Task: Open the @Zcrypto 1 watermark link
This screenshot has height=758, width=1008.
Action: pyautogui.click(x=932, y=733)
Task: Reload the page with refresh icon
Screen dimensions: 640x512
* * *
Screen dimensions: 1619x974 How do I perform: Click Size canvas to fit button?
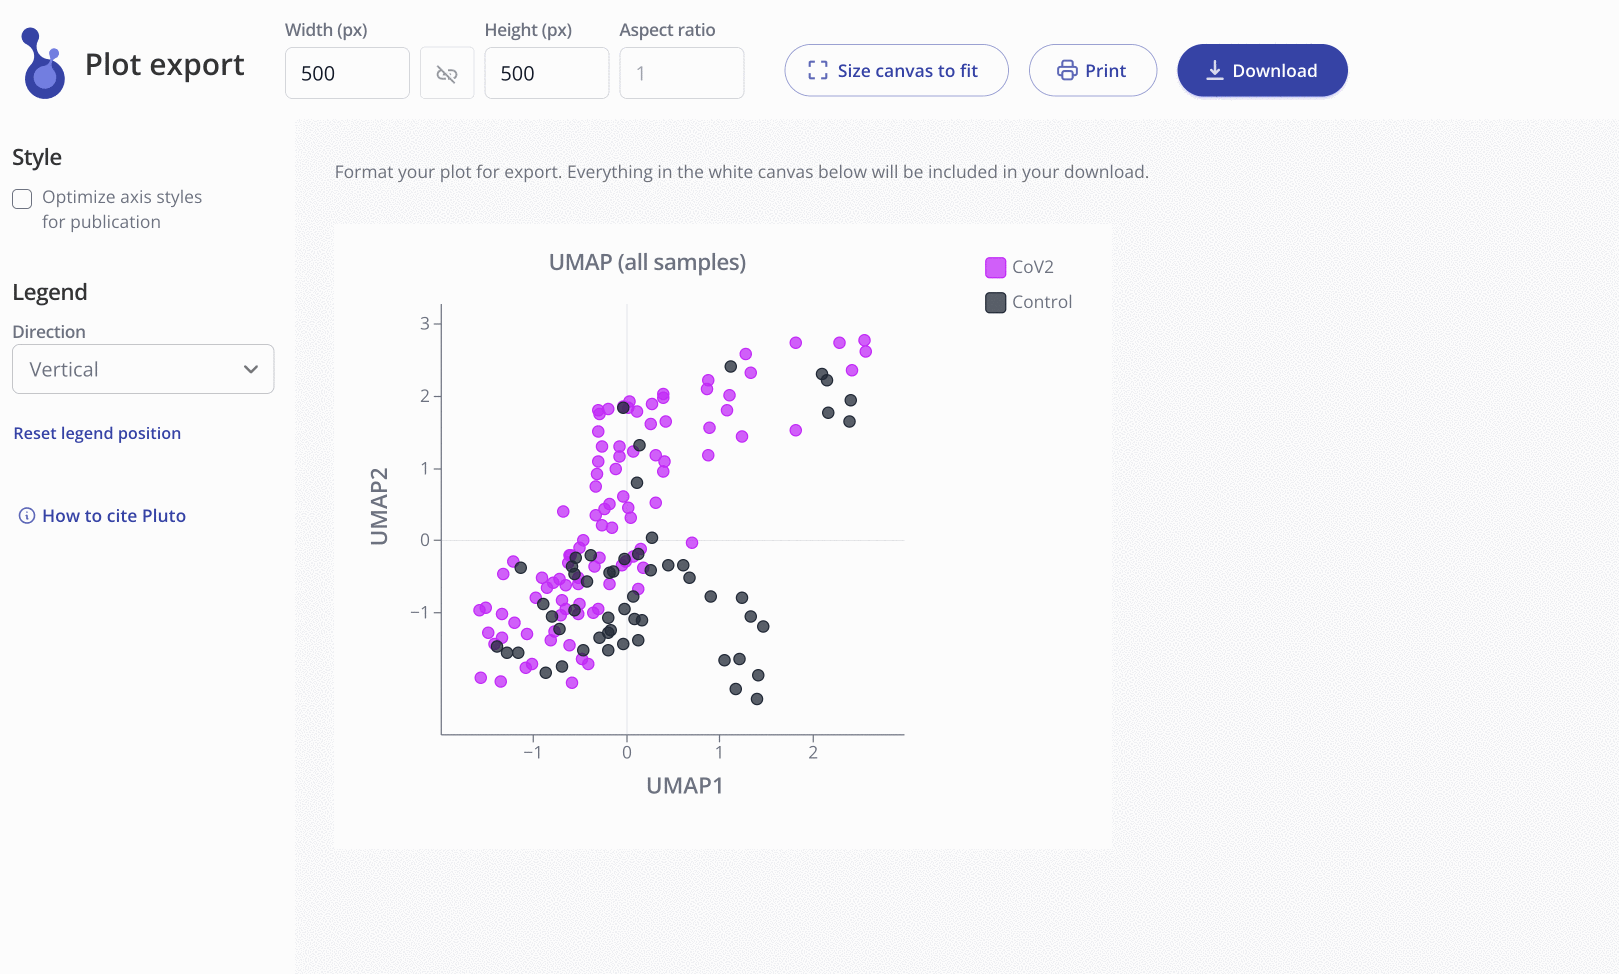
==
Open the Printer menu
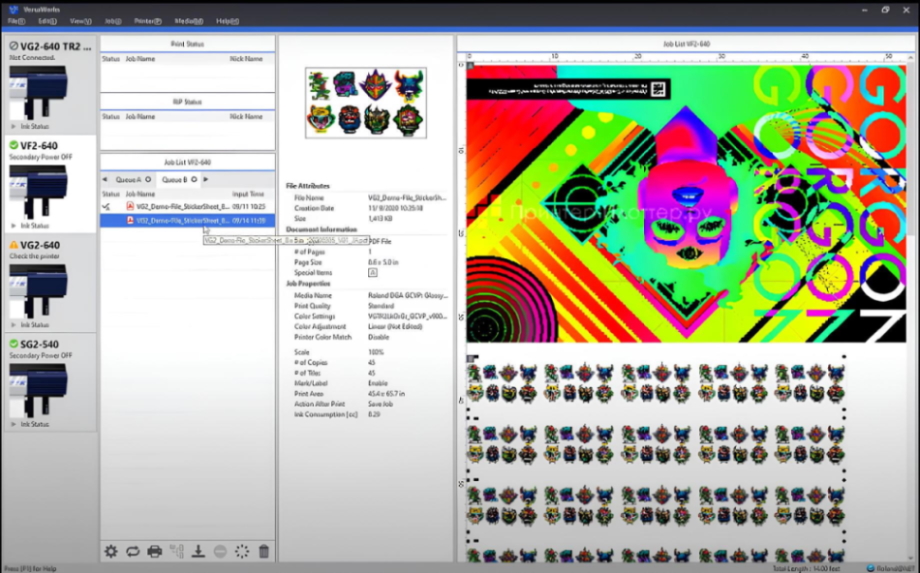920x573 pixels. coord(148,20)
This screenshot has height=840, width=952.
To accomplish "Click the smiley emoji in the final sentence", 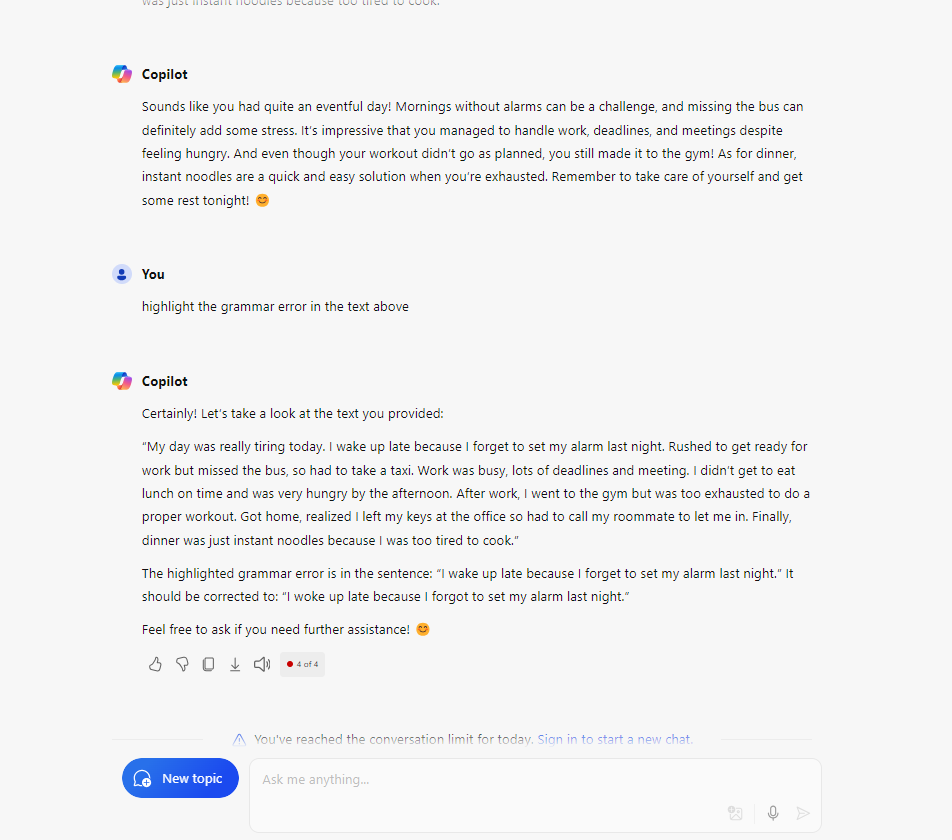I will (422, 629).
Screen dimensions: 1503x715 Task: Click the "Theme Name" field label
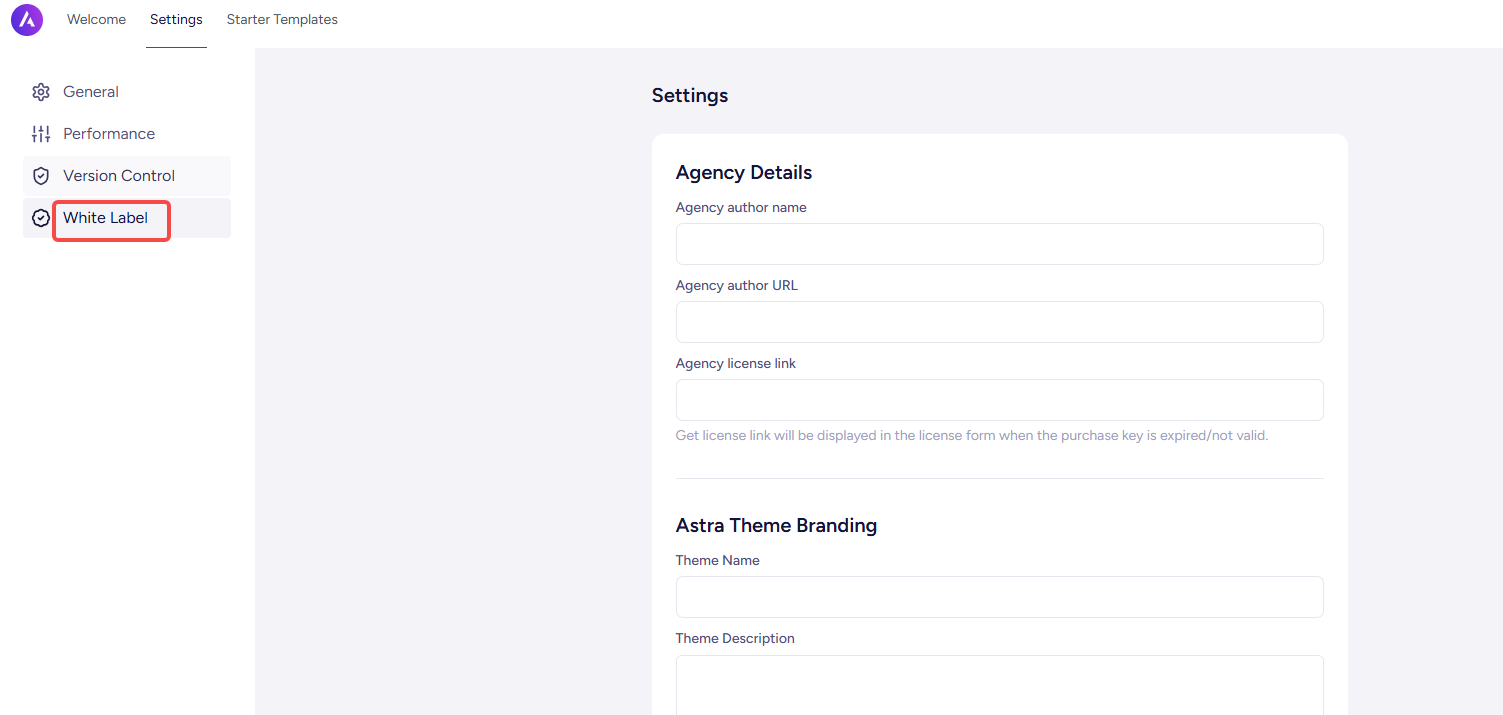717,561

§ **WHAT YOU WILL DO**
From the line containing "This screenshot has height=758, width=1008." down to the line containing "Screen dimensions: 640x512" in the material above, reproduce every line exactly, including the two end lines.

§ **WRITTEN ANSWER**
This screenshot has height=758, width=1008.
Action: pyautogui.click(x=932, y=733)
Task: Reload the page with refresh icon
Screen dimensions: 640x512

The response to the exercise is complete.